Inge Valdemar Heiberg (11 October 1861 – 1 July 1920) was a Norwegian physician who served as director of medicine in Belgian Congo from 1911 to 1920.

He was born in Christiania as a son of judge Edvard Omsen Heiberg (1829–1884) and Minna Rode (1836–1917). He was a brother of Gunnar and Jakob Vilhelm Rode Heiberg, as well as a first cousin of Eivind and Gustav Adolf Lammers Heiberg and a first cousin once removed of Bernt, Axel and Edvard Heiberg, and uncle of Hans Heiberg.

He took the examen artium in 1879 and enrolled in medicine studies. After leading a social life among the "Kristiania bohême", being engaged to Bokken Lasson for some years, he graduated with the cand.med. degree in 1893. He tried his luck as a general practitioner in Aalesund, but quit after three years. He was hired as a physician in Congo Free State (from 1908: Belgian Congo) in 1897, and remained here until 1920, except for a study leave at the Liverpool School of Tropical Medicine (LSTM) in 1902–03.

He assisted an LSTM team that arrived in the Congo Free State on 23 September 1903 to assess public health, and sleeping sickness (African trypanosomiasis) in particular.
The members were Cuthbert Christy, Joseph Everett Dutton and John Lancelot Todd. The team spent nine months in the Lower Congo, then on 30 June 1904 began investigating upstream as far as Kasongo.
In Congo, he lived in Lado and Ibembo before moving to Boma when promoted to Médicin en chef (director of medicine) in 1911. Among his professional endeavors was to fight the "sleeping sickness", but he also believed a certain degree of corporal punishment of the natives to be necessary as a part of disciplining and civilizing.

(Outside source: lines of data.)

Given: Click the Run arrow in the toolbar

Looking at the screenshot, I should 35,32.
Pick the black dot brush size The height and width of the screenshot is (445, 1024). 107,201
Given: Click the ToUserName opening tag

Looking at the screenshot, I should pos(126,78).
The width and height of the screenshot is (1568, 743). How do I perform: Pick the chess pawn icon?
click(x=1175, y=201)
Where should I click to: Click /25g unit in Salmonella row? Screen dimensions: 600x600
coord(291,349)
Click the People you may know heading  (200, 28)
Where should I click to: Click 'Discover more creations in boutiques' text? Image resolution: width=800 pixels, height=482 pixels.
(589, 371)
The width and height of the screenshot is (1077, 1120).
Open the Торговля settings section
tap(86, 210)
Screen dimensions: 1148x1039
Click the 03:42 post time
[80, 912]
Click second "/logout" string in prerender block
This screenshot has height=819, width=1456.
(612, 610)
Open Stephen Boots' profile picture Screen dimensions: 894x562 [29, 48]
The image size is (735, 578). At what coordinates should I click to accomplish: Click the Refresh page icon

He was also a benefactor and item collector for the Ethnographic Museum in Norway's capital. He also contributed to a lesser degree to the Zoological Museum. For his contributions, he was decorated as a Knight, First Class of the Order of St. Olav in 1908.

He was unmarried. In 1920 he retired, and moved home to Norway where he died the same year.